◆ OBJECTIVE: Collect every line in the records below that contains the word "click", and copy each one out in full.

◆ DATASET:
┄┄┄┄┄┄┄┄┄┄┄┄┄┄┄┄┄┄┄┄

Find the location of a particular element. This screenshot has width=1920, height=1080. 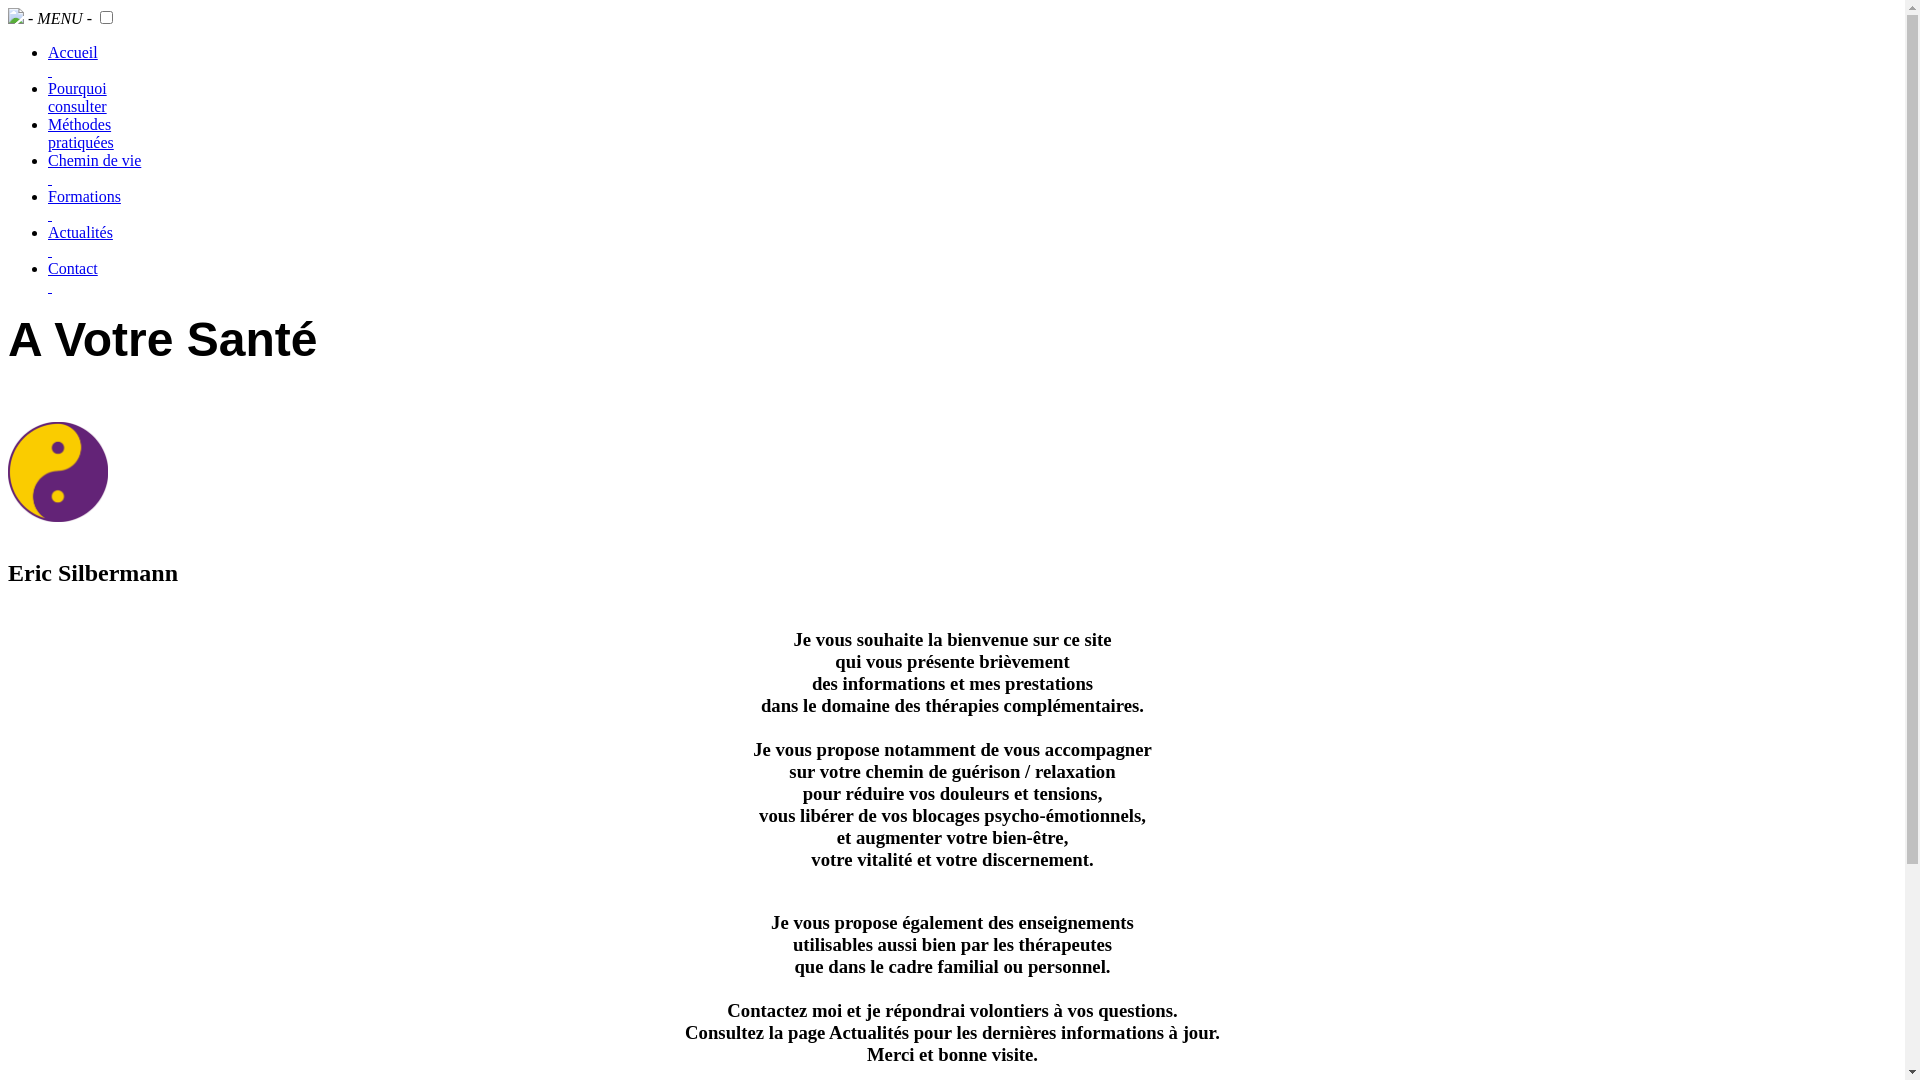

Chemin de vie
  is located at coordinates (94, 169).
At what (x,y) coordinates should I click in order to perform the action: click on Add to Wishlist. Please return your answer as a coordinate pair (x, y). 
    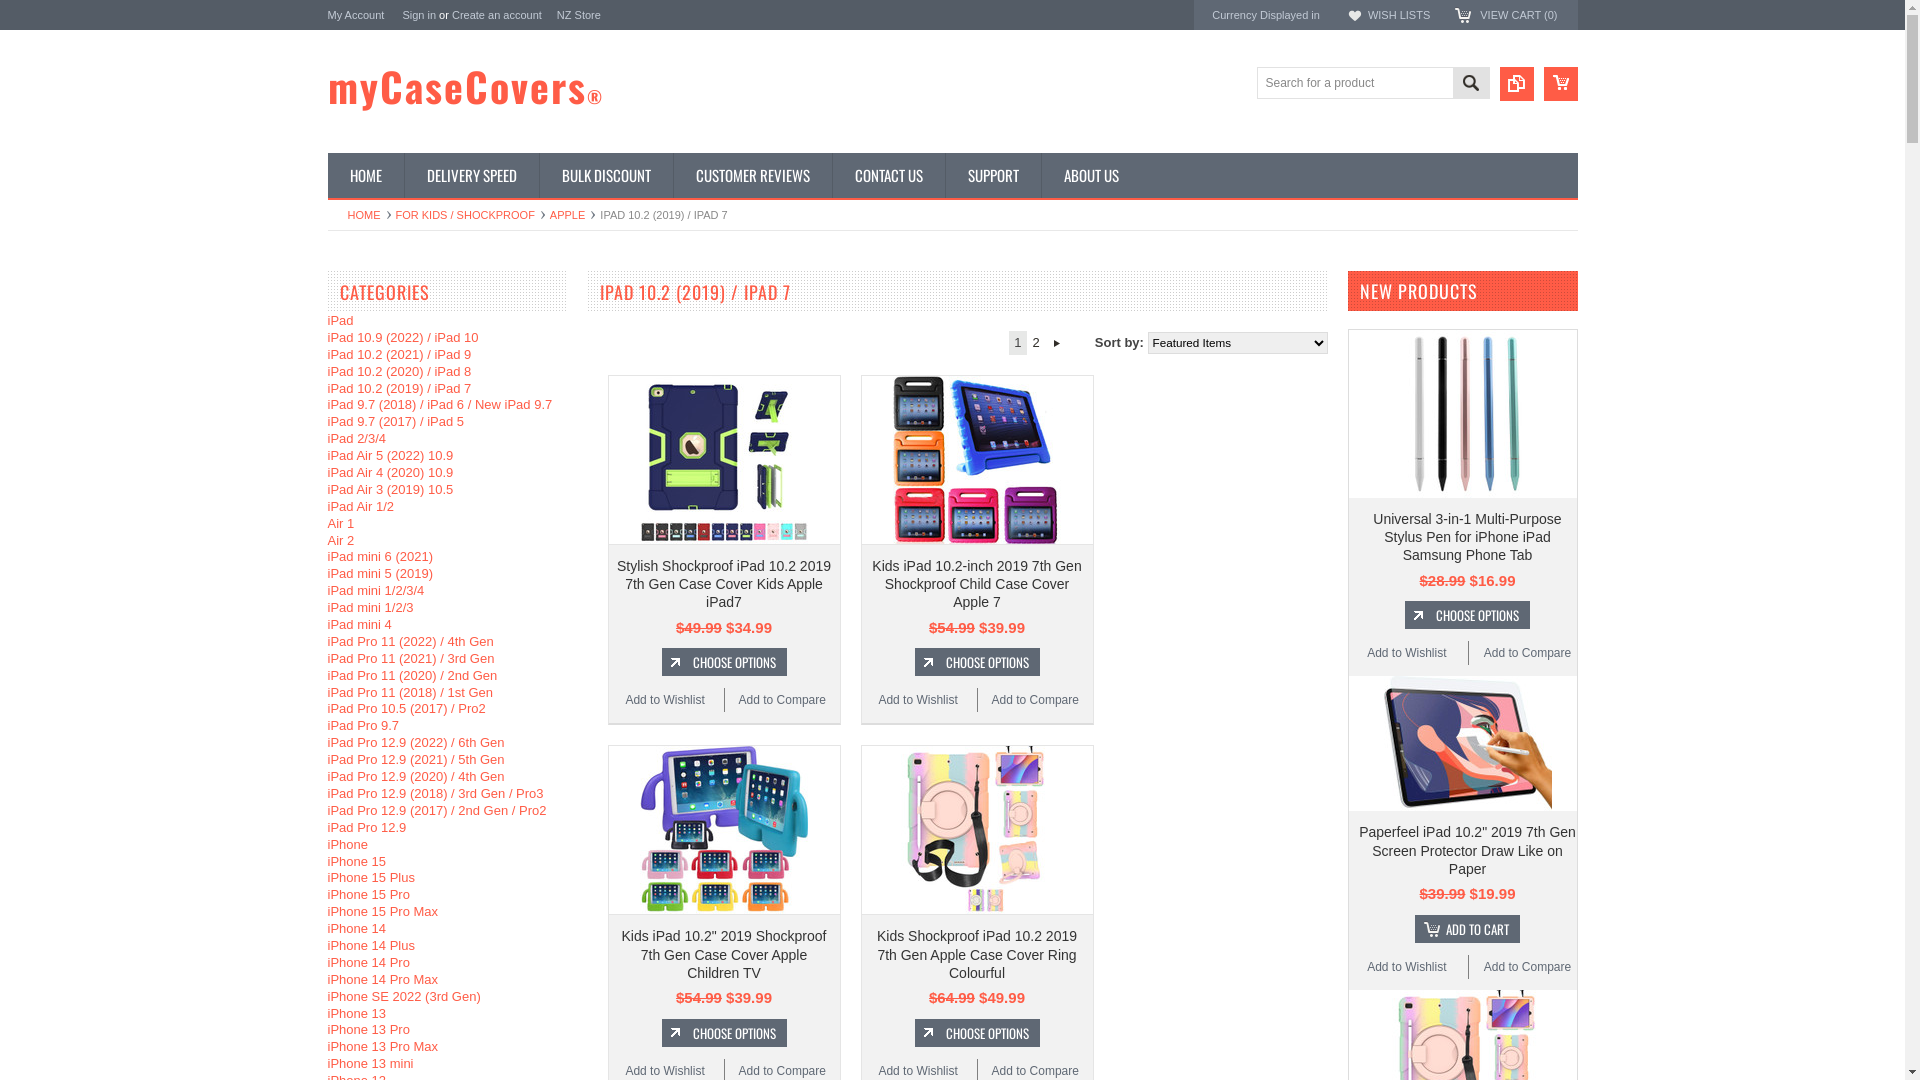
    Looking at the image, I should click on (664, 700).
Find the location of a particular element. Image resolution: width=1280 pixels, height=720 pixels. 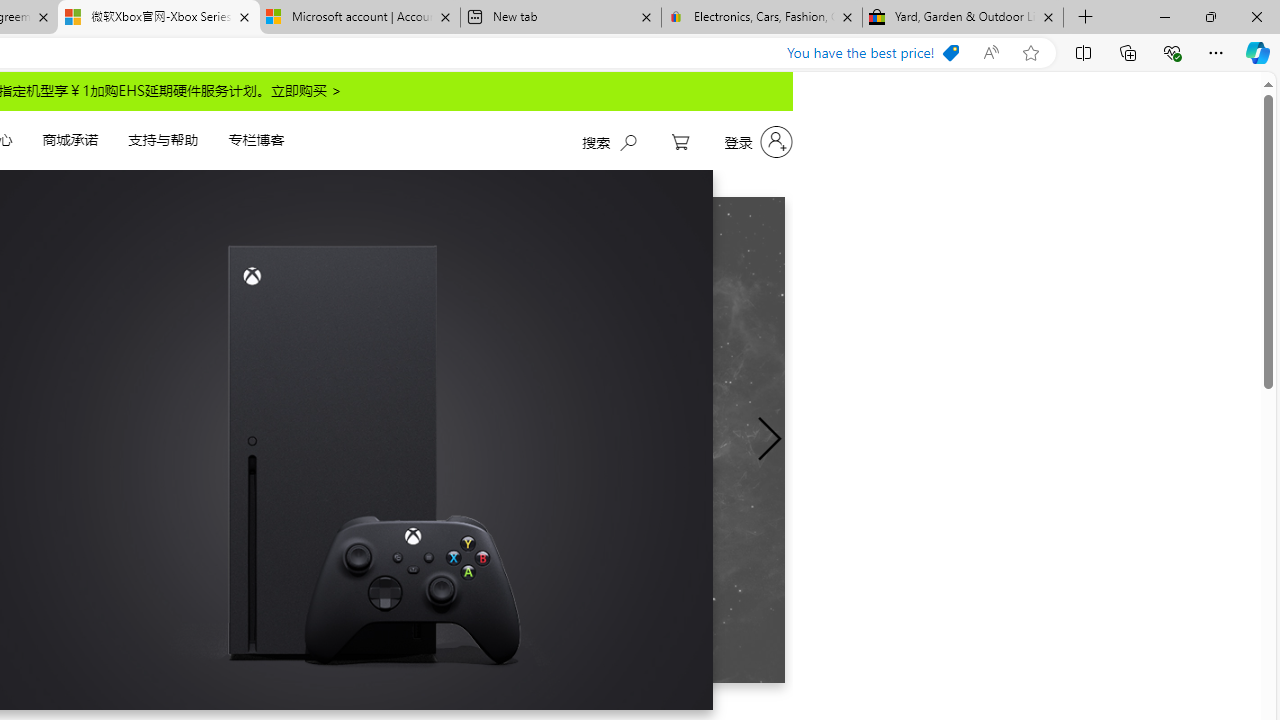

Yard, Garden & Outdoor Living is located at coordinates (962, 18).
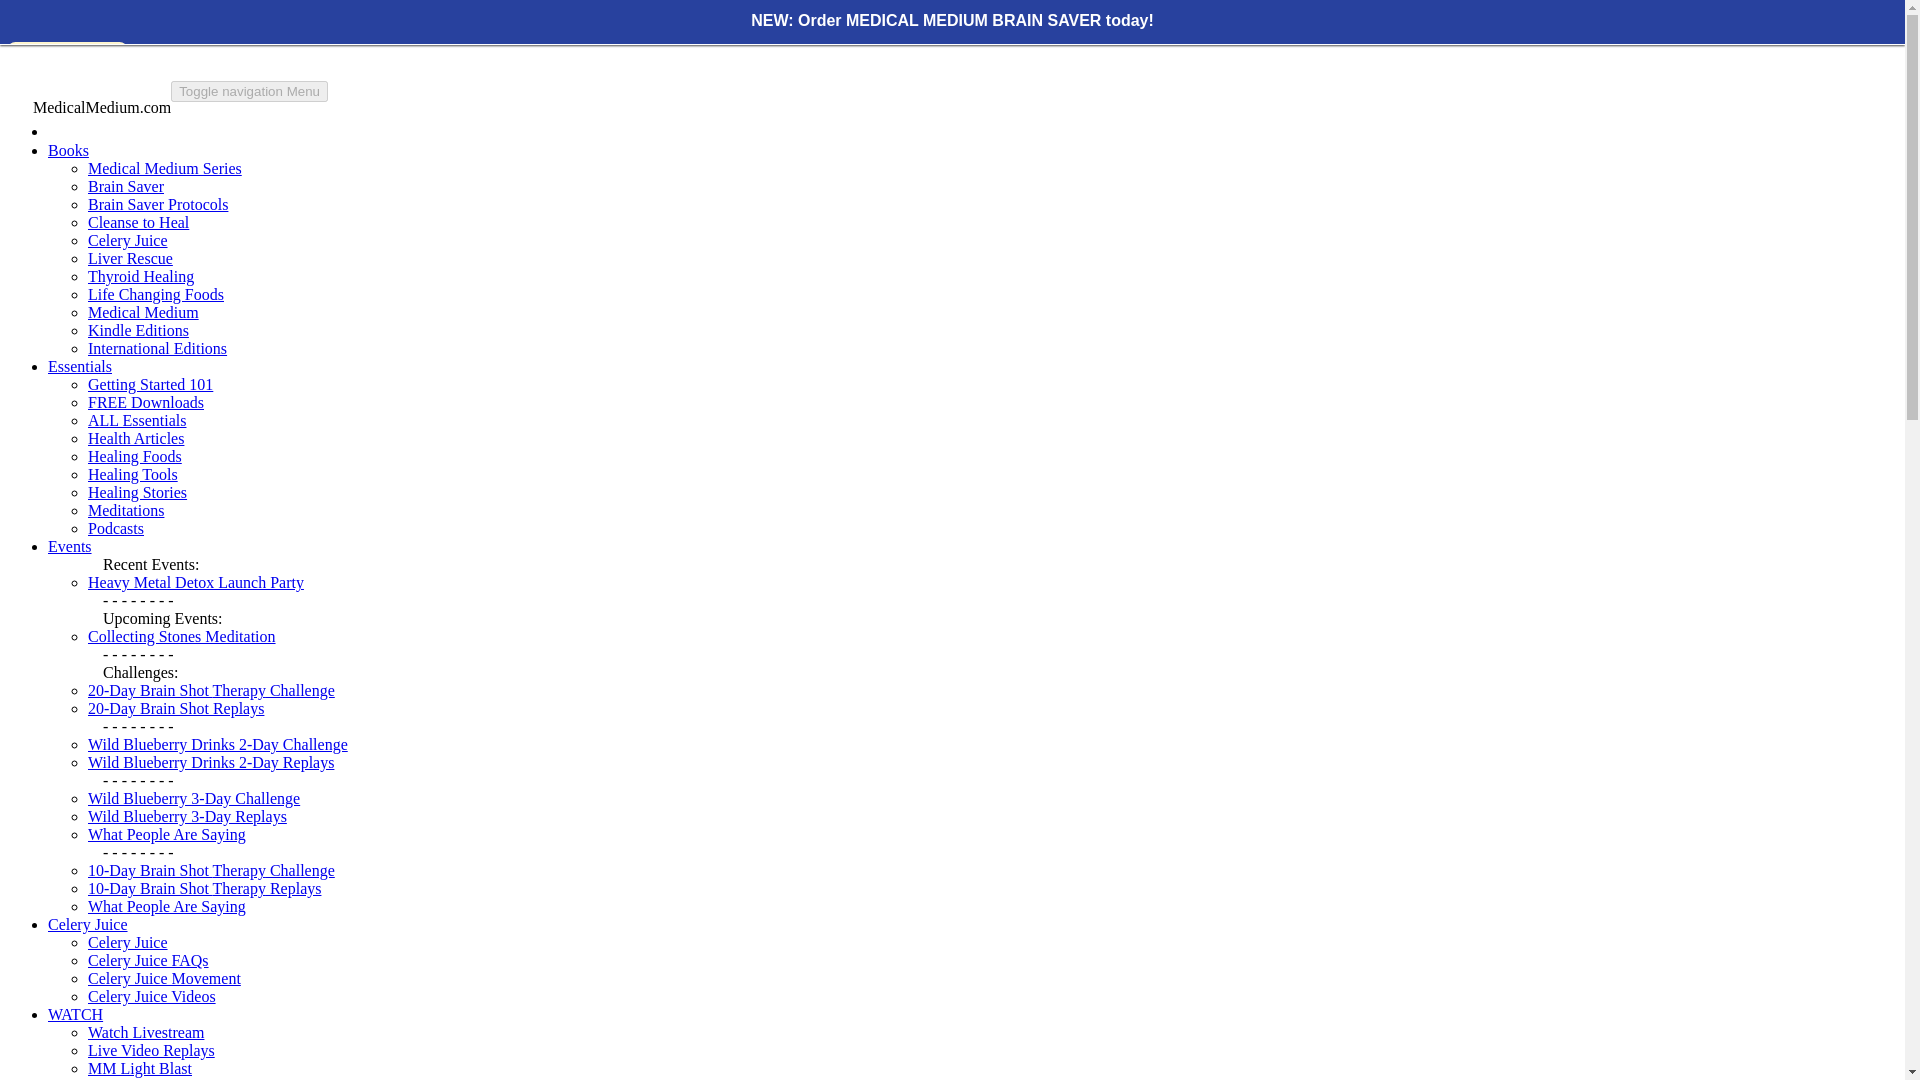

┄┄┄┄┄┄┄┄┄┄┄┄┄┄┄┄┄┄┄┄

◆ RESULT:
At what (x,y) coordinates should I click in order to perform the action: click on Add to Wishlist. Please return your answer as a coordinate pair (x, y). 
    Looking at the image, I should click on (664, 700).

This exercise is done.